Redrow PLC (LON:RDW) has decided not to keep its building sites going through the coronavirus outbreak after all, after some workers downed tools in protest and the company received a barrage of complaints.
The housebuilder, having said on Tuesday that many of its sites were remaining open but with “enhanced” cleaning facilities and social distancing measures in place, made a swift U-turn by Friday and said it decided to begin “an orderly and safe closure of all of our sites and offices”.
This came as the official guidance was issued by the government overnight effectively putting the housing market on pause for the foreseeable future, with anyone in the early stages of buying or selling their home urged to delay the transaction while the coronavirus lockdown is in place.
On various social media this week, the company and rival housebuilders have all been assailed by complaints about its construction sites remaining open while most of the country is in lockdown to limit the spread of Covid-19, with reports even saying that some labourers and artisans had effectively gone on strike over the health worries.

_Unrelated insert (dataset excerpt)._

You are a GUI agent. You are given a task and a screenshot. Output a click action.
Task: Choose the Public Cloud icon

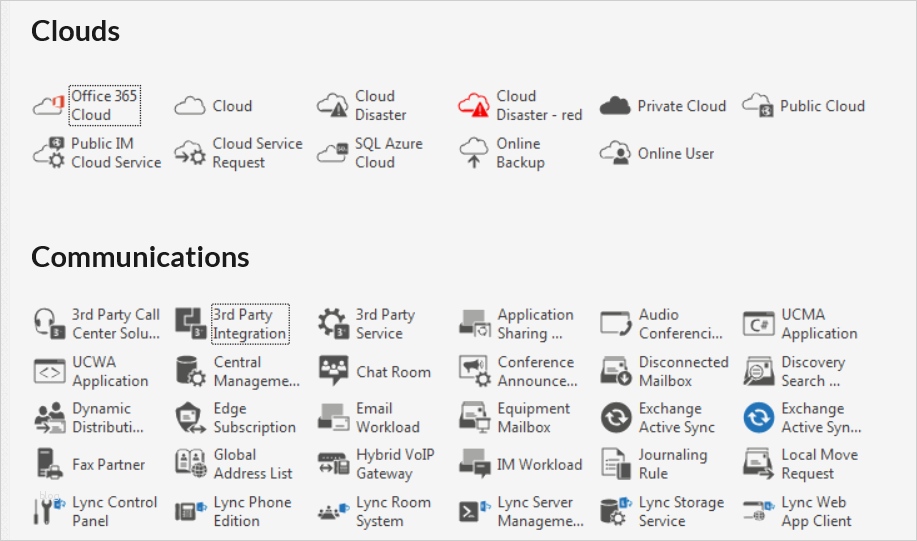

All the brickies, carpenters, scaffolders all refused to work on redrow job today,???????? up the self employed— Stephen Rose (@roseys111) March 25, 2020
Why would anyone want to buy one of your homes when you’ve risked the health of your employees and the communities to live and work in? 2019 pretax profits £406M - you can afford to be socially responsible— ???????????????? (@wyndhambernard) March 25, 2020
Close your sites down for goodness sake. Why are you risking the lives of people!! #lifematters your Waterlooville site is still open, close it. Close them all!!— Kirsty (@Stige1989) March 25, 2020
Having already scrapped its dividend on Tuesday, Redrow said it was now in talks with its banks to extend its borrowing arrangements.
Following the government offers of support, management has also applied for a corporate financing facility from the Bank of England and are beginning immediate furloughing of “a significant proportion” of staff under the government's job retention scheme.
The building sites will reopen, the company said, “when there is a return to normality in the supply chain, and we are satisfied it is safe for our workforce to return to work”.
Rivals Barratt, Persimmon and Vistry said on Thursday they were starting to close their construction sites, with Berkeley also joining the group on Friday.